T.a.v. de sporangia kan het volgende worden vastgesteld. De oudst bekende vorm is het eindstandige isospore, eusporangiate sporangium, d.w.z. een fertiel teloom met één soort sporen en een meercellige wand dat blijkens zijn stand geheel homoloog was met het steriele zuiver assimilatorische teloom. Uit de chronologisch elkaar opvolgende fossielen nu blijkt, dat
i.h.a. processen van contractie en binding tussen steriele en fossiele telomen geleid hebben tot een steeds volmaakter bescherming der vitale voortplantingsorganen, een tendentie die de gehele planten- en dierenwereld door langs allerlei wegen tot uiting komt, vooral natuurlijk bij het vrouwelijk geslacht. In het bijzonder bij de Sfenopsiden zijn op dit punt een aantal fraaie reeksen bekend geworden, waarbij enerzijds de sporangiën zonder bijmenging van steriele telomen tot eindelingse aren zijn samengedrongen, b.v. bij de paardestaarten (Equisetum), anderzijds steriele (syn)telomen tussen de fertiele zijn geplaatst en deze beschermen. Daarbij zijn de sporangiënhouders (sporangioforen) blijkbaar secundair okselstandig geworden, hetgeen zonder twijfel een toespitsing der beschermende functie der steriele delen betekent. In de meeste gevallen is de binding van de sporangioforen dus met het naastlagerstaande blad (dat immers van nature omhoog gericht is), maar ook bindingen met naasthogerstaande zijn bekend, waarbij het sporangium zover omlaag

buigt dat het toch door het omhoog gebogen naastlagere blad wordt beschermd.

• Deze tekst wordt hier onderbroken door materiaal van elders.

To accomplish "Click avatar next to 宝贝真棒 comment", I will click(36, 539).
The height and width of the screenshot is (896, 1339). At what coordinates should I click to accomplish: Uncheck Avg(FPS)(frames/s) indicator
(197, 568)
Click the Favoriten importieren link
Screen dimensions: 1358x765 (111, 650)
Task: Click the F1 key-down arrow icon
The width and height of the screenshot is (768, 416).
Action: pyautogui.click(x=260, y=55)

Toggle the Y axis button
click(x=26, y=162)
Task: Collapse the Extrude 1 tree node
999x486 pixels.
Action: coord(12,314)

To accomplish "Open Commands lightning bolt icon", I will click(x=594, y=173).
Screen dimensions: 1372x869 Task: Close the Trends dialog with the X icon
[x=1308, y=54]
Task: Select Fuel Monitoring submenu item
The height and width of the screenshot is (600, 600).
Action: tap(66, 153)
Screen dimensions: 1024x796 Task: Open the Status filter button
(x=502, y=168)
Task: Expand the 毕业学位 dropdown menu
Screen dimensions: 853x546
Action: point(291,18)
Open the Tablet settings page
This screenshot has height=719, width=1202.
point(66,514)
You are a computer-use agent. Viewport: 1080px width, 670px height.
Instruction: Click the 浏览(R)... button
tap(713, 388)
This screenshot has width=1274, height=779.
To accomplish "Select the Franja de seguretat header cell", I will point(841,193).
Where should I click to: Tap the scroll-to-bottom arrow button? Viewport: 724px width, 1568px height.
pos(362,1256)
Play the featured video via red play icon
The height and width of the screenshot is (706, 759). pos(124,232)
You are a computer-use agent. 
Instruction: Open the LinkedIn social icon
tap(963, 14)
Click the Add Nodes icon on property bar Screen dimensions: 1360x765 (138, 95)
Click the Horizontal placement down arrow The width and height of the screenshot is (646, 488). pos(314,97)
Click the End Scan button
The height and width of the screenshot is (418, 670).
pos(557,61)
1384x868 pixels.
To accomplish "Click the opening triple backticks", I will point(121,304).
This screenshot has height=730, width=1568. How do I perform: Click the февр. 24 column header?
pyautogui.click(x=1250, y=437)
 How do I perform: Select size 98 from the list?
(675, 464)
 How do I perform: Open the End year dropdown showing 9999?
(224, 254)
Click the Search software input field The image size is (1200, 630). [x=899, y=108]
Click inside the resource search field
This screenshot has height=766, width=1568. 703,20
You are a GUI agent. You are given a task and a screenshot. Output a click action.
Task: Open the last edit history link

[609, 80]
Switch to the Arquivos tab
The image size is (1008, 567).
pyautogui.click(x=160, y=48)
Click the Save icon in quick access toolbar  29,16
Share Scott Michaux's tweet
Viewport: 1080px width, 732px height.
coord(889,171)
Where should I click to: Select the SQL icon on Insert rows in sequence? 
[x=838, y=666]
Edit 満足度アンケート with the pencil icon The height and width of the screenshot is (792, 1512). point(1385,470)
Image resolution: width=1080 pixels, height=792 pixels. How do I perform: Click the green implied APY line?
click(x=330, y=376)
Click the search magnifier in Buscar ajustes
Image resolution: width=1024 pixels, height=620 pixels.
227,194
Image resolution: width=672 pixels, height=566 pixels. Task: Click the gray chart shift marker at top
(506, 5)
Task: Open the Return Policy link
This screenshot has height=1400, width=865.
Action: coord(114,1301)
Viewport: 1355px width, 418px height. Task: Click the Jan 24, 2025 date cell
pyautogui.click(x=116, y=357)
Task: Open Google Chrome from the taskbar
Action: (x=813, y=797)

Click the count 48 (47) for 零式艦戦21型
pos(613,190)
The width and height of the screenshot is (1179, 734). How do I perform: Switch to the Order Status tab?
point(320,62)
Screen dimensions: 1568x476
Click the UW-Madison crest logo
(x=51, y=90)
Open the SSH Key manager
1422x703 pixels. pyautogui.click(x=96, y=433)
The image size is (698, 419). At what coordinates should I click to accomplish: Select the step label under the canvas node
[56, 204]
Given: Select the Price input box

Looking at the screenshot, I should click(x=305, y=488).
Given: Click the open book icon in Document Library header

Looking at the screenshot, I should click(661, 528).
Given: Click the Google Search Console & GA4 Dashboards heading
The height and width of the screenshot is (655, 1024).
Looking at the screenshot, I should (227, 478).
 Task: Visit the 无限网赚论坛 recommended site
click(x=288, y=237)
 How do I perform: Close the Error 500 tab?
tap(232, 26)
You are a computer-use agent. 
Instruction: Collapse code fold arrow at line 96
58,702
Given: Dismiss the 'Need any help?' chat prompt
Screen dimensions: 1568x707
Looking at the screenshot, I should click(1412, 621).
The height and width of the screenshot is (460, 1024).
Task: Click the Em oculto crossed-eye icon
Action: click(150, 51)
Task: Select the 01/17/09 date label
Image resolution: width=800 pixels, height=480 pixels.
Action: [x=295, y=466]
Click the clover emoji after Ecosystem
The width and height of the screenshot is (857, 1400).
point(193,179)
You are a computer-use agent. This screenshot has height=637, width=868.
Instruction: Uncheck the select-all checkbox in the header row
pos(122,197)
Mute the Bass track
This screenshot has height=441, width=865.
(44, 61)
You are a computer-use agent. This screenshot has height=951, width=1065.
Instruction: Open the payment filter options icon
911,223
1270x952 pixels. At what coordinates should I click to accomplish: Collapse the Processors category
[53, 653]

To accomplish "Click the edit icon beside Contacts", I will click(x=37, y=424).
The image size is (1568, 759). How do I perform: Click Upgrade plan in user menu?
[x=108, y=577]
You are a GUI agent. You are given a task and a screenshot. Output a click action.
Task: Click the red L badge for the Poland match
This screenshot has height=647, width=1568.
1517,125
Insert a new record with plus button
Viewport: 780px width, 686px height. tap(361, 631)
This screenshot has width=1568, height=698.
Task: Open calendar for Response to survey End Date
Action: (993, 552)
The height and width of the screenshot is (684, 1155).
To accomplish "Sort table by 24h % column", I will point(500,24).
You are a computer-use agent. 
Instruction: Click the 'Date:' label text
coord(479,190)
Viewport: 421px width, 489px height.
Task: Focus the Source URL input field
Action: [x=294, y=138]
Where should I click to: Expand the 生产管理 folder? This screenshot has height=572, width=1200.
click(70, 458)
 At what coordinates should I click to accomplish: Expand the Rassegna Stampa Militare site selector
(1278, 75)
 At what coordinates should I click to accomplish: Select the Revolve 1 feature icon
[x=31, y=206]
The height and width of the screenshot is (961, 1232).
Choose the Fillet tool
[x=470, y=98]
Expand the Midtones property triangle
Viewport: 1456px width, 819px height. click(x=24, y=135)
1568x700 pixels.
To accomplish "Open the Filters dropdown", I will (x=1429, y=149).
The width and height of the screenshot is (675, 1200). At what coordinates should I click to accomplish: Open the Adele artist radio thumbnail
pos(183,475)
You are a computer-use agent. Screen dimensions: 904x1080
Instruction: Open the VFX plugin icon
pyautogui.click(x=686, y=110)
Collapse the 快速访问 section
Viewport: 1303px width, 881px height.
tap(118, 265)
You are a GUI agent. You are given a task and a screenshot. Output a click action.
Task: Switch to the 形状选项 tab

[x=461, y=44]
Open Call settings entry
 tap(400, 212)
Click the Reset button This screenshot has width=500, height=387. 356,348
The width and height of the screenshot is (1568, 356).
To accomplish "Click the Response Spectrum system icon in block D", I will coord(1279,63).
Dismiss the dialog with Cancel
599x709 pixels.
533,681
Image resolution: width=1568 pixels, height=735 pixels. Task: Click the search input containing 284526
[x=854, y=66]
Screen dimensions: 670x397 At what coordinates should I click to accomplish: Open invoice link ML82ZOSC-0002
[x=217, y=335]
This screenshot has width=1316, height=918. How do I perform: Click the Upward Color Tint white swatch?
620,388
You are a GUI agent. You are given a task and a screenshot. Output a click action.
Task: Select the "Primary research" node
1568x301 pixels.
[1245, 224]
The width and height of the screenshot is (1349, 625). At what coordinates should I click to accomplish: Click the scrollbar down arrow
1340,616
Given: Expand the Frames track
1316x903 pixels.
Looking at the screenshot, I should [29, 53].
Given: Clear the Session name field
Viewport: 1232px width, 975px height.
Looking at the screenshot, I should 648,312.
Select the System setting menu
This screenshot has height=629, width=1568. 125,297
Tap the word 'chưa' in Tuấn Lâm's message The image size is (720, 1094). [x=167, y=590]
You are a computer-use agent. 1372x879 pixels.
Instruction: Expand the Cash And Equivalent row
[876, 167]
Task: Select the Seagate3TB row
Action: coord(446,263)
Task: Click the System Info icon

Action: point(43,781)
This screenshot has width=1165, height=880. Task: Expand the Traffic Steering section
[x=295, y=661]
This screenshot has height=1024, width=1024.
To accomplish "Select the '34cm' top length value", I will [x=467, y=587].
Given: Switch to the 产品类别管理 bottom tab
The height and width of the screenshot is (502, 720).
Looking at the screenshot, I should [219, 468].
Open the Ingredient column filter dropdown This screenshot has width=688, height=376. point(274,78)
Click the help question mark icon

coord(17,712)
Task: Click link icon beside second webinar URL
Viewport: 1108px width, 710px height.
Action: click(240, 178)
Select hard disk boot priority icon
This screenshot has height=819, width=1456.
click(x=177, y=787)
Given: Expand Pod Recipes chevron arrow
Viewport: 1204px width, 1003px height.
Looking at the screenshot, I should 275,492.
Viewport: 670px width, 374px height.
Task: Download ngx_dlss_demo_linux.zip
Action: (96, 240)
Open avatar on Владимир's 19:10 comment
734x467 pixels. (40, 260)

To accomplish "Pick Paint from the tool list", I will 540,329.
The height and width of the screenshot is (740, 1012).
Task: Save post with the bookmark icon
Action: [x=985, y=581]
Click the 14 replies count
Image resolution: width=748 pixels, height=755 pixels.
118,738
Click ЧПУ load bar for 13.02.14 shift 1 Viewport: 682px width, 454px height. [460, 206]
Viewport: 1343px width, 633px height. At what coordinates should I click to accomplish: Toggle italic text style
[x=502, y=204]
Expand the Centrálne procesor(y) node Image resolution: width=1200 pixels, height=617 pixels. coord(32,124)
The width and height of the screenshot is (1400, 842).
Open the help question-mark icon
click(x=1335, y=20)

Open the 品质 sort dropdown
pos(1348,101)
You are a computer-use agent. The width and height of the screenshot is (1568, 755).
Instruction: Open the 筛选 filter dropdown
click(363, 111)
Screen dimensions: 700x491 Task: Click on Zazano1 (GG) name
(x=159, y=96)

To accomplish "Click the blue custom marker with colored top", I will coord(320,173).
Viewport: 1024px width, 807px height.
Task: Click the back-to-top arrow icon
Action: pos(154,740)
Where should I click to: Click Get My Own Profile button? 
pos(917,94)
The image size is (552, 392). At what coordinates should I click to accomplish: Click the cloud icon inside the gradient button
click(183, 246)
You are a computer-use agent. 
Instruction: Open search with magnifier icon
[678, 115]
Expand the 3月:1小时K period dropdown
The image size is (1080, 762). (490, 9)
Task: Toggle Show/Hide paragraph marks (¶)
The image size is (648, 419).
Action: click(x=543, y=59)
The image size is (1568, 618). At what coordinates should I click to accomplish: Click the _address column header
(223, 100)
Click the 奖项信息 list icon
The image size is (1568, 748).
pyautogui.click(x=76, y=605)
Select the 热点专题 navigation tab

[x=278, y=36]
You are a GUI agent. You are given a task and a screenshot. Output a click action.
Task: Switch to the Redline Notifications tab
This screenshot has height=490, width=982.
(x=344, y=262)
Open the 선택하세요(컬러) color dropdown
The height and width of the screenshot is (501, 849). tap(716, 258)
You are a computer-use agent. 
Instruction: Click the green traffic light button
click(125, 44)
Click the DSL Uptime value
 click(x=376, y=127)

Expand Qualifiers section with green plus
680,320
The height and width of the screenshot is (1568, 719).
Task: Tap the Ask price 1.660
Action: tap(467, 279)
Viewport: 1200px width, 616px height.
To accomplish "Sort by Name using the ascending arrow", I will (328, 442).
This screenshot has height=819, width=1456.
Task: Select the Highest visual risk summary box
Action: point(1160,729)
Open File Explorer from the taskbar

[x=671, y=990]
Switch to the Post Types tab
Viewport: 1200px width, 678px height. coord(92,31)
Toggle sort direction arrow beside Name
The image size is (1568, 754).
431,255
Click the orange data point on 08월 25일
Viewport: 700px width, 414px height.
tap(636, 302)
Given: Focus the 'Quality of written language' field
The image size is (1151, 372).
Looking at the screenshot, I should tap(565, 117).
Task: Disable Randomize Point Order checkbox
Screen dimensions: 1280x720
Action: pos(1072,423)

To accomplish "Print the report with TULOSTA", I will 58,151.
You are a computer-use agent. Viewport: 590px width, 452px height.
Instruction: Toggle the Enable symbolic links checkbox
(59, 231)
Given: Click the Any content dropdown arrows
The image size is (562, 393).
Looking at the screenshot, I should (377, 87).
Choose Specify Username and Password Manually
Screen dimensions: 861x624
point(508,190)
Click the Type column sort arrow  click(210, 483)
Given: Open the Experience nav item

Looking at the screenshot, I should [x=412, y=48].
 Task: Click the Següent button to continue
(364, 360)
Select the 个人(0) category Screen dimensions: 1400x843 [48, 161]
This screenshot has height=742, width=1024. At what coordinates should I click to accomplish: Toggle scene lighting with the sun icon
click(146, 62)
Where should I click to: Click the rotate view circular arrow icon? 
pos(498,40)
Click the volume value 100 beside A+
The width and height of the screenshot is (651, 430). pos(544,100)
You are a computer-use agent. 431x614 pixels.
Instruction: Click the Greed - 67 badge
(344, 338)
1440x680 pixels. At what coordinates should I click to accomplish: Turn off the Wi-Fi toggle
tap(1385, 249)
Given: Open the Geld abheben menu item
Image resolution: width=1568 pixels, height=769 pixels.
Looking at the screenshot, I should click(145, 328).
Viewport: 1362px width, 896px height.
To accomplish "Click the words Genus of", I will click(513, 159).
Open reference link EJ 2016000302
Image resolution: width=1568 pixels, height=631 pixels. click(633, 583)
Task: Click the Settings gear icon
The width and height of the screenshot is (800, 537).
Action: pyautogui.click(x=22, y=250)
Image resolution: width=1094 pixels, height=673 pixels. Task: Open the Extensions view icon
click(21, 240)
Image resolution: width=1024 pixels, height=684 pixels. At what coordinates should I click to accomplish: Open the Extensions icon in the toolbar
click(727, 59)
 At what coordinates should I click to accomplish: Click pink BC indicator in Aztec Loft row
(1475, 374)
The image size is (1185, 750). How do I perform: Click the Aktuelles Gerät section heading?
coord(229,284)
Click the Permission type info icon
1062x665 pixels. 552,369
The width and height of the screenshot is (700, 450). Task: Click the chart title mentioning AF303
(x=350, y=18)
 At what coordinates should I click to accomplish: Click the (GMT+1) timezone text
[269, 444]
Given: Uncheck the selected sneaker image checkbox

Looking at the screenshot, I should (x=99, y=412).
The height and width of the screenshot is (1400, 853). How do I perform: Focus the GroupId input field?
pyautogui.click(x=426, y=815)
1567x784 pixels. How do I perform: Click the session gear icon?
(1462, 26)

Deze secundair beschermende bladeren zijn stegofyllen genoemd (Lam, 1948). Vroeger werden ze als sporebladeren of sporofyllen aangeduid, maar deze term is, zoals wij zullen zien, minder juist. Het ontstaan van heterosporie (twee soorten sporen, mannelijke en vrouwelijke) heeft hierop principieel geen invloed, met dit voorbehoud dat uiteraard de vrouwelijke sporangiën veel beter beschermd plegen te worden dan de ephemere mannelijke.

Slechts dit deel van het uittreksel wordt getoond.